Mas a universalização não depende somente da operação dos segmentos rentáveis. Há uma série de questões que os defensores de soluções falsamente fáceis não querem ver. A começar pela realidade dos enormes problemas urbanos das grandes metrópoles brasileiras, principalmente as áreas de favelas e ocupações irregulares, em que não são possíveis soluções simplesmente setoriais, ou seja, que se restrinjam aos operadores de água e esgotamento sanitário. Aí estão os maiores déficits urbanos de serviços. Para enfrentar essas situações exigem-se ações integradas, comandadas pelo Poder Público. A questão do atendimento às áreas irregulares está camuflada, e não foi ainda equacionada na regulação dos serviços.
Também nas áreas precárias das cidades estão os segmentos mais vulneráveis, que necessitam de subsídios, na forma de tarifas sociais.
Outra questão não resolvida, quando se desestrutura o sistema existente, é a dos pequenos municípios com serviços sem viabilidade econômica, que correm o risco de serem abandonados, ou passarem a onerar os orçamentos fiscais, pela falta de soluções de subsídio. O subsídio cruzado que hoje viabiliza a prestação de serviços em muitos pequenos municípios não é a melhor solução teórica, mas é um sistema provado, que vem funcionando. Mais uma vez, neste caso, arrisca-se a se promover um retrocesso em lugar de melhora.
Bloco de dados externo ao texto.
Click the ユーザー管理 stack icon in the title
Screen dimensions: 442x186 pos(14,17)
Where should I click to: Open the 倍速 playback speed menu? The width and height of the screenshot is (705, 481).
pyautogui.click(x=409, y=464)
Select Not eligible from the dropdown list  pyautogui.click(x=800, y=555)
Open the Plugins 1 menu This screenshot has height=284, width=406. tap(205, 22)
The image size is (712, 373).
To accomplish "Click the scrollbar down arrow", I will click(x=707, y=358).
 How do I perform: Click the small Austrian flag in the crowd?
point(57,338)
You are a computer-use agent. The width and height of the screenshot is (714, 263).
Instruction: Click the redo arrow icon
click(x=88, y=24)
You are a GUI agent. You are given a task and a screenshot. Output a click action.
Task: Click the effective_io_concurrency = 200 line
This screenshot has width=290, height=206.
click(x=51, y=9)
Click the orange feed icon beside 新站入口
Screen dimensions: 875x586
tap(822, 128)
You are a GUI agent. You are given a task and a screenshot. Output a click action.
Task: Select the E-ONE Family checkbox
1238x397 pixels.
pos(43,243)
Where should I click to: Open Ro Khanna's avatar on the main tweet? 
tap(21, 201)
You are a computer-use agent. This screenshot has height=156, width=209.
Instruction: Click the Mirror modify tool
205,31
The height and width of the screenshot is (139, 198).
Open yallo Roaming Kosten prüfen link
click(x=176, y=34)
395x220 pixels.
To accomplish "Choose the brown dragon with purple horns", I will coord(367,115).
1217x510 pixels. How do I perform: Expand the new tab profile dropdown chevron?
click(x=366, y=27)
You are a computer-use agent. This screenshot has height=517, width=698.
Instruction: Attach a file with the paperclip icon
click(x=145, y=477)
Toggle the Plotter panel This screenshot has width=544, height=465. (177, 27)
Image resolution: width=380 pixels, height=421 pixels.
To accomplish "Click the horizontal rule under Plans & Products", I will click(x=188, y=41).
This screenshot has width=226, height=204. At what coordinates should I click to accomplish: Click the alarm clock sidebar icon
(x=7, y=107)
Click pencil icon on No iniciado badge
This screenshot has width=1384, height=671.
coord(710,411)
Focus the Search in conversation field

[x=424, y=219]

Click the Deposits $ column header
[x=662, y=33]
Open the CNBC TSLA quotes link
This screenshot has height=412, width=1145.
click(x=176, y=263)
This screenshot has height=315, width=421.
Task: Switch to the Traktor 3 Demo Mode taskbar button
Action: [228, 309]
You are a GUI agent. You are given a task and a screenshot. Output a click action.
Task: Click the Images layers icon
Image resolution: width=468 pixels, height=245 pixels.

Para não falar das comunidades isoladas e do saneamento rural, que estão ausentes de toda a discussão.
A ABES defende que o bom caminho é o de valorizar as experiências bem-sucedidas, e não desmanchar o que existe. A política de terra arrasada proposta pela versão aprovada do PL 3261 é francamente irresponsável, trazendo o risco de vazio e paralisia, pela insegurança jurídica. Se aprovado como está, com flagrantes dispositivos inconstitucionais e outros de aplicabilidade duvidosa, corre-se o risco de cair em um buraco negro de onde não sairá luz por muitos anos.
Além da inconstitucionalidade e dos erros jurídicos, a versão aprovada pela Comissão Especial chama a atenção pelo extremo autoritarismo. Nem no regime militar houve tentativa tão grave de concentrar poderes no Executivo Federal.
Paradoxalmente, o Governo Federal quer poderes extremos para, no mesmo processo, eximir-se das obrigações mais inerentes a sua natureza. O Governo Federal, em vez de usurpar as competências dos demais níveis de governo, será muito importante no esforço de alcançar a universalização de serviços de qualidade se cumprir suas obrigações, fazendo o planejamento que hoje não existe, implantando mecanismos de financiamento e de indução de eficiência que respeitem os entes federados e apoiando o processo regulatório que vem sendo construído no país desde a adoção da Lei 11.445.
A ABES reitera sua posição de, em lugar de enfrentamentos destrutivos e oportunistas, a discussão de como organizar o setor de saneamento no rumo da universalização se dê pela ação coordenada, que identifique as necessidades e combine as melhores experiências e capacidades nos setores público e privado para alcançar os objetivos.